Designing a Paths Julep

Ooof, that’s low!

I know the default soft limit for me is 1024, but the hard limit is ~half a million.

I think this depends on how much work is “held onto”. I don’t think it’s sensible to suggest that every time you think about a file you get a file descriptor and hold onto it. But while actively performing some unit of work it probably makes sense to hold onto a few handles. I don’t think this should be a problem even on systems like those you mentioned?

Quick one-off accesses could still be done with read(handle(path), String) etc. While we could of course make read(path, String) work too, I do think there’s a level of desirable friction to push people to write code that reuses handles whenever it’s sensible to do so.

With work like https://github.com/JuliaLang/julia/pull/45272 (and follow-ups) I wonder if handle could be implemented such that the compiler can perform eager finalisation for calls like this? (i.e. not rely on GC for closing the file descriptor).

I’m not sure if this is a great idea, because fundamentally a resource is a different beast to the path to a resource. We could have something like handle(h::AbstractHandle) -> h though, so that you can accept either and know that by calling handle(h) you end up with a handle.

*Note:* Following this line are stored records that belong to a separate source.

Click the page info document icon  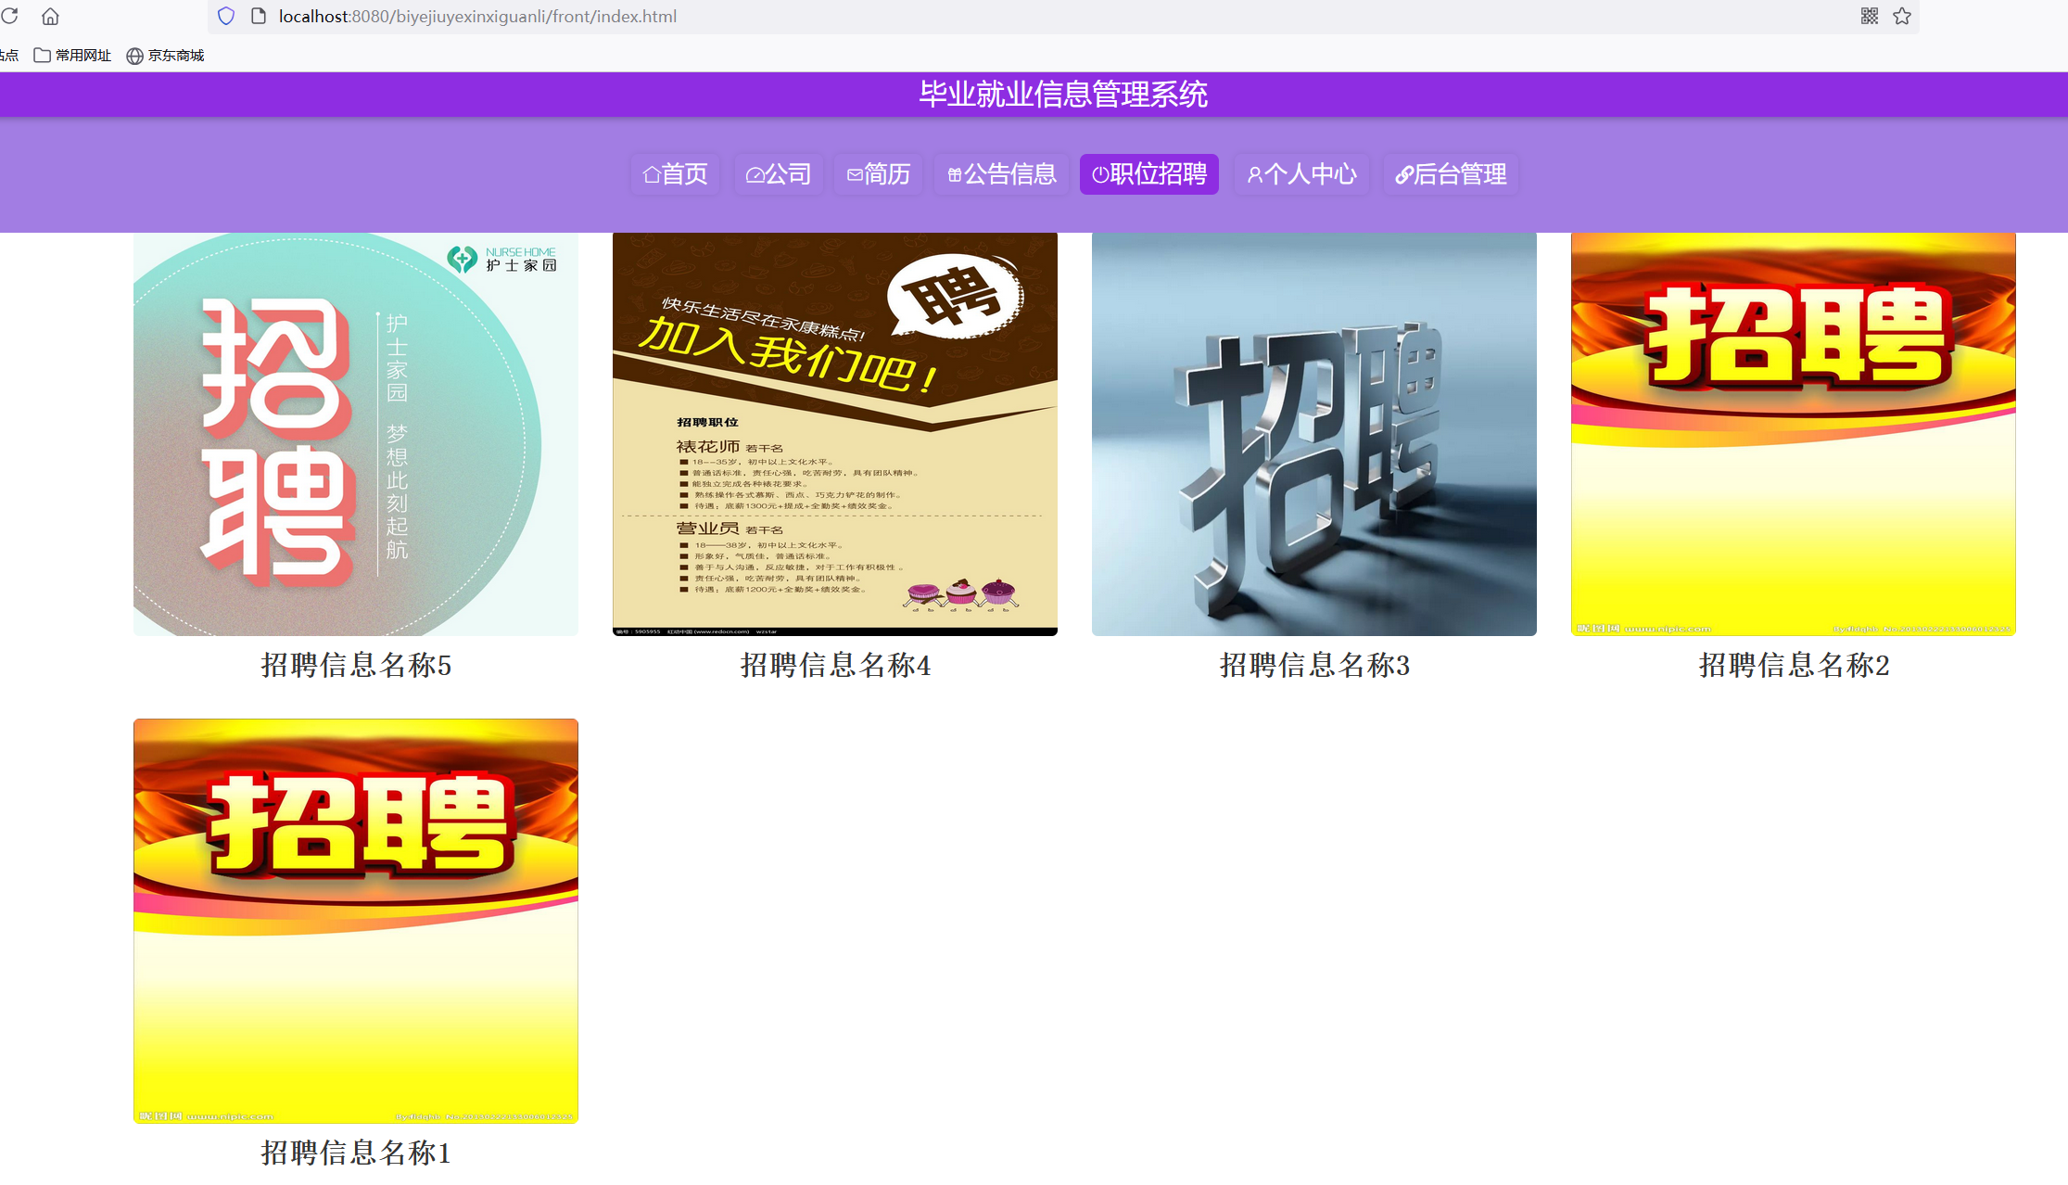259,16
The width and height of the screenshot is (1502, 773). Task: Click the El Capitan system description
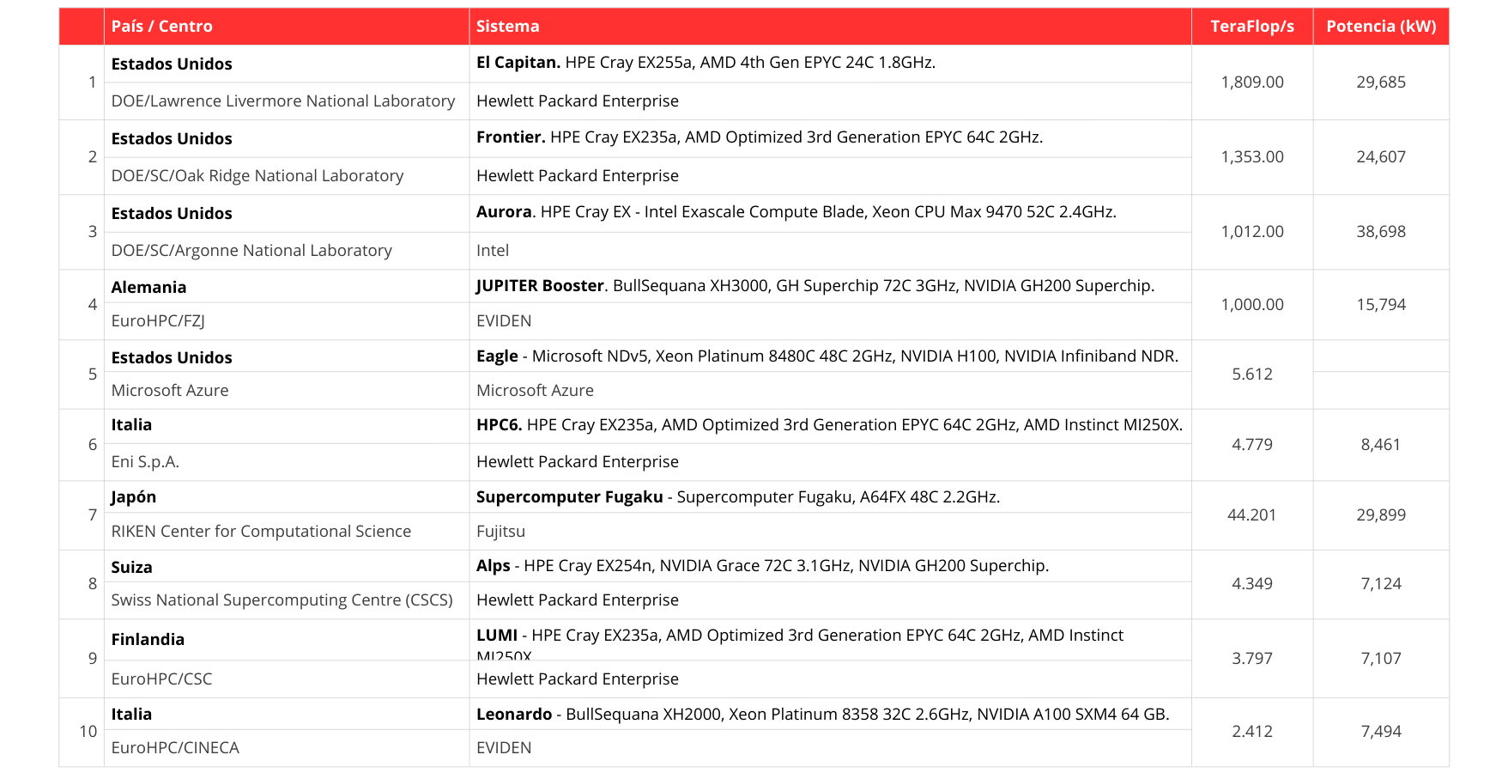tap(706, 63)
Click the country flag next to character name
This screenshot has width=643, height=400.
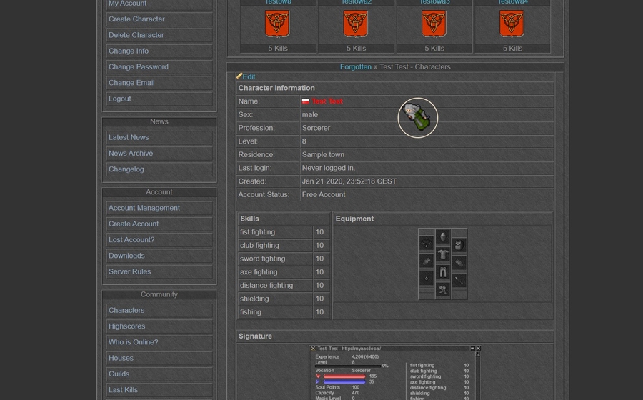point(306,101)
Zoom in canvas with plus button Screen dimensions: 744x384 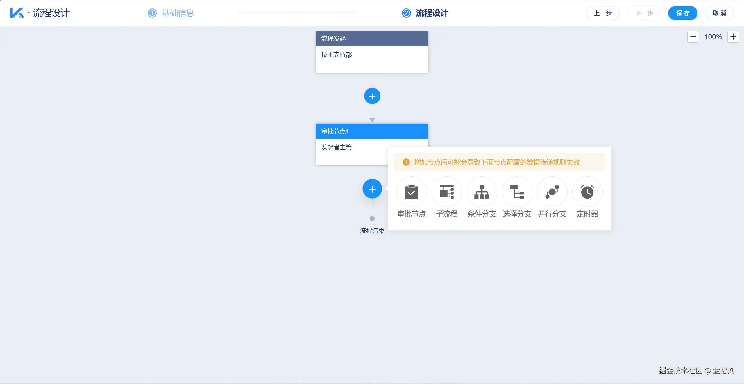click(733, 37)
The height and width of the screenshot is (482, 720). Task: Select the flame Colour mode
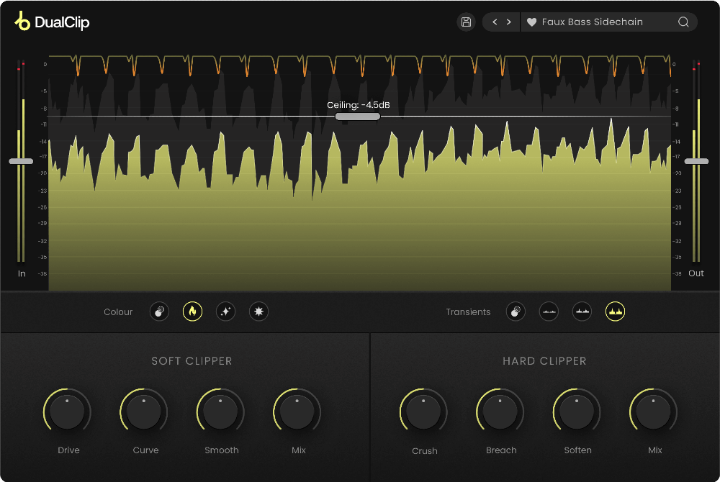(x=192, y=312)
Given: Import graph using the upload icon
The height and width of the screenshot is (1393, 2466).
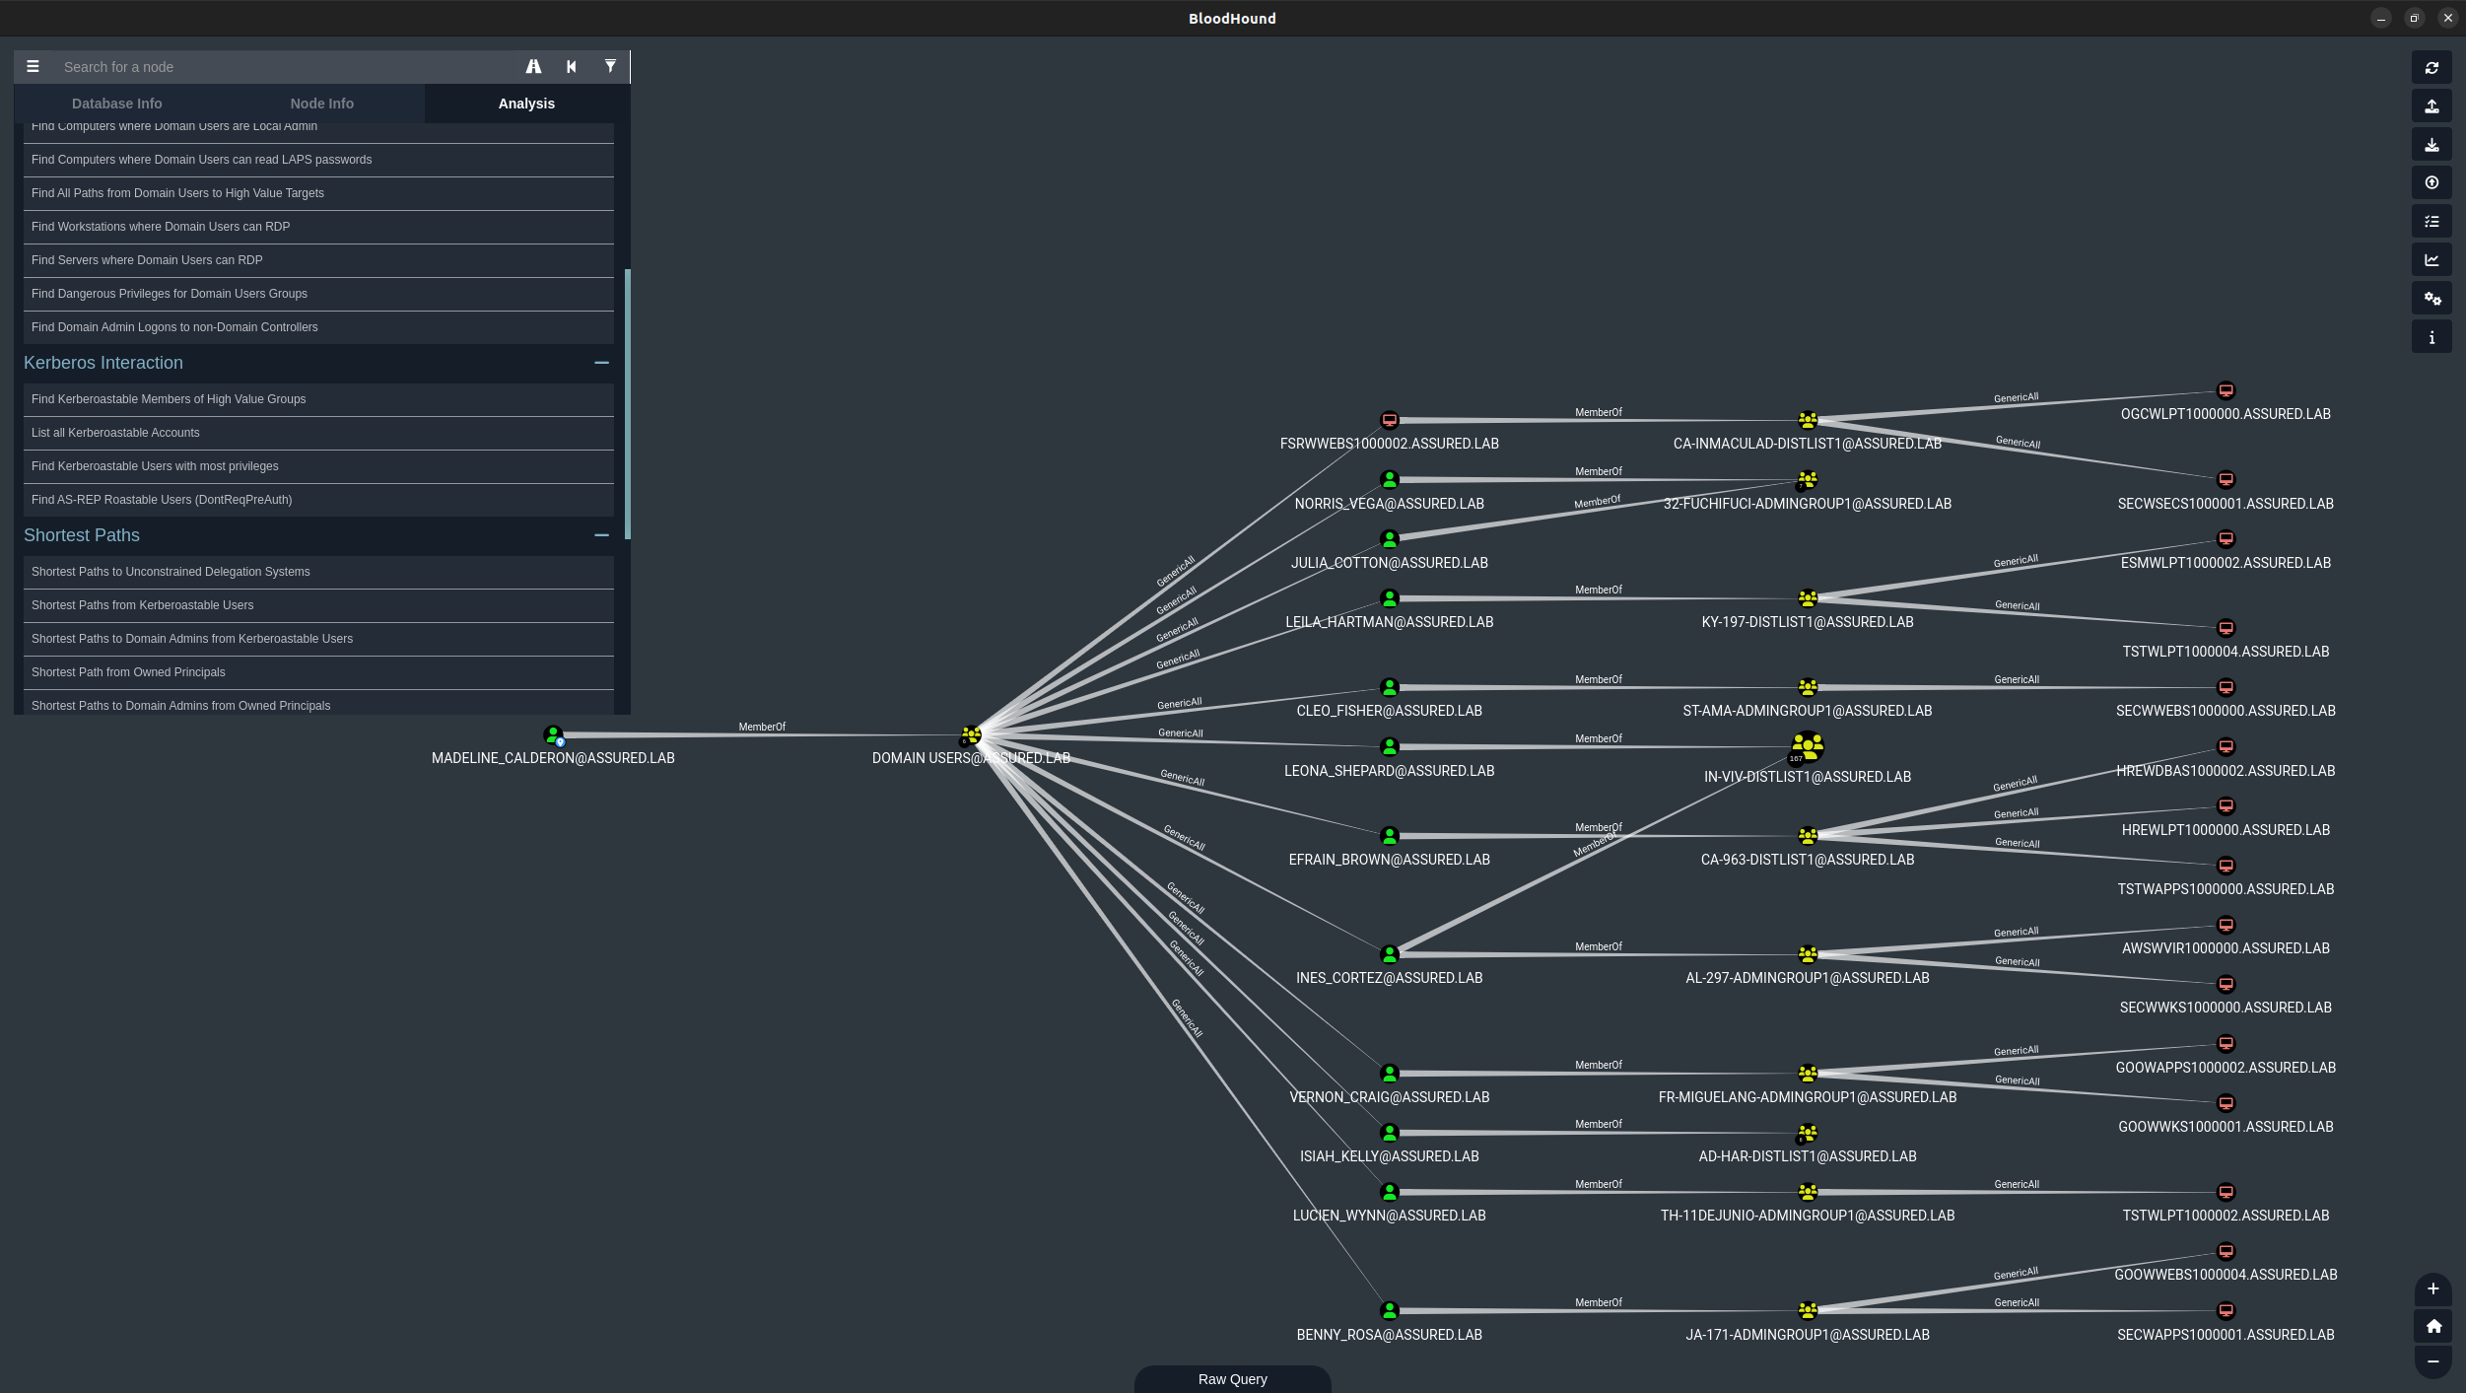Looking at the screenshot, I should (2432, 105).
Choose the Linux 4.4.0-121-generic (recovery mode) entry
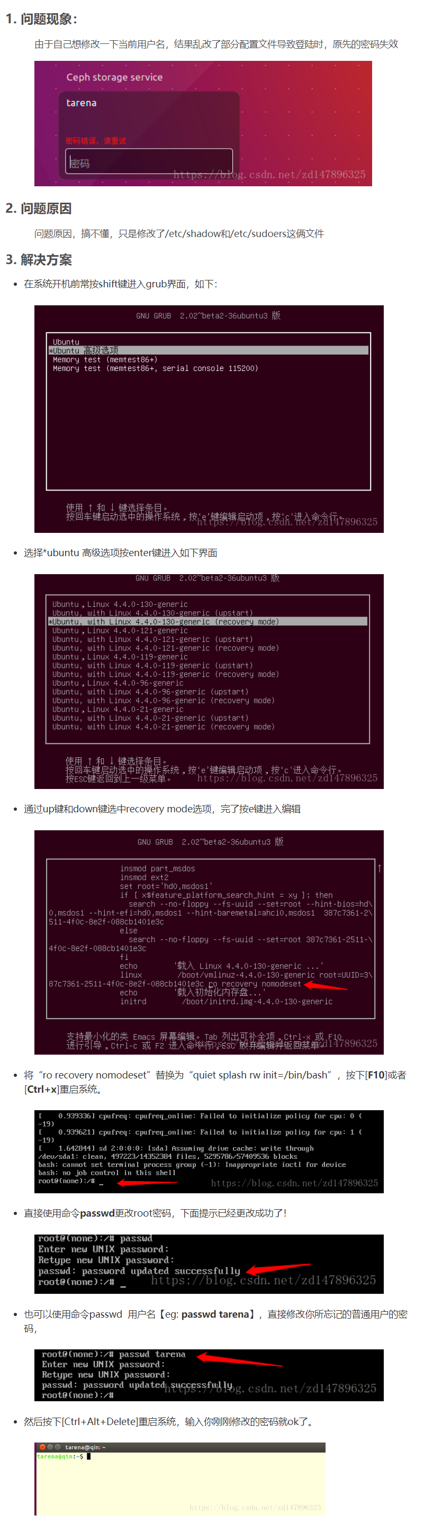The height and width of the screenshot is (1533, 424). [166, 647]
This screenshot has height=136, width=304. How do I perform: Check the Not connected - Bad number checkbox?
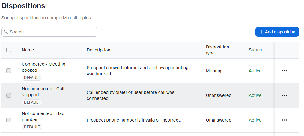pos(9,120)
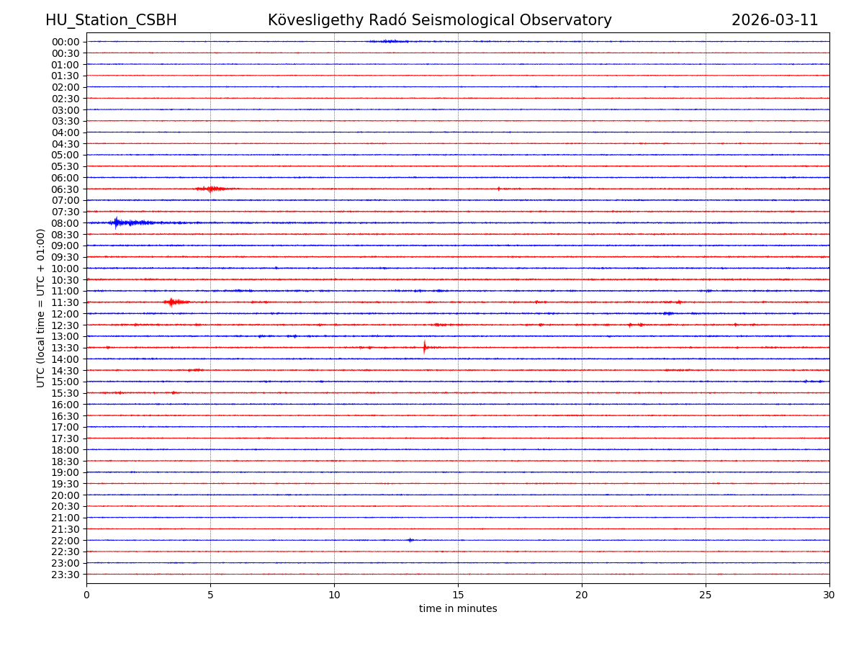Click the red burst on the 11:30 trace
The width and height of the screenshot is (864, 648).
[173, 302]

I’m half tempted to consider AbstractResource = Union{AbstractPath, AbstractHandle} but I think at this point we’re overcomplicating things. There’s definitely still room for improvement on the design though…

Yes, I’ve checked and I’m pretty confident this can be done (for a file descriptor) on all three major OSs.

3 Likes

That sounds reasonable, as long as we dont expect handles to be a user level thing. My main concern there was that you’d have to do a lot more input validation :sweat_smile: but if it’s more a matter of what happens after open then yeah, makes sense to me!

So I would expect the user level things like read(any_path) to work exactly because it’s a one off - you will presumably never use the handle after that. And the more path types we implement the weirder it becomes to add complexity if you as a user just want to read an s3 file.

I see the argument for there being some amount of friction to that though - maybe we could enable some preference or so that the user can set during development if they want, that will warn when a path is used in these operations and not a handle?

Well, I hope that package and user-written functions that “do something” with a path might take a handle instead of (or as well as) a path, but I also want to avoid making it feel difficult/complicated to deal with. This is one of the aspects of API design that I think needs more thought/attention.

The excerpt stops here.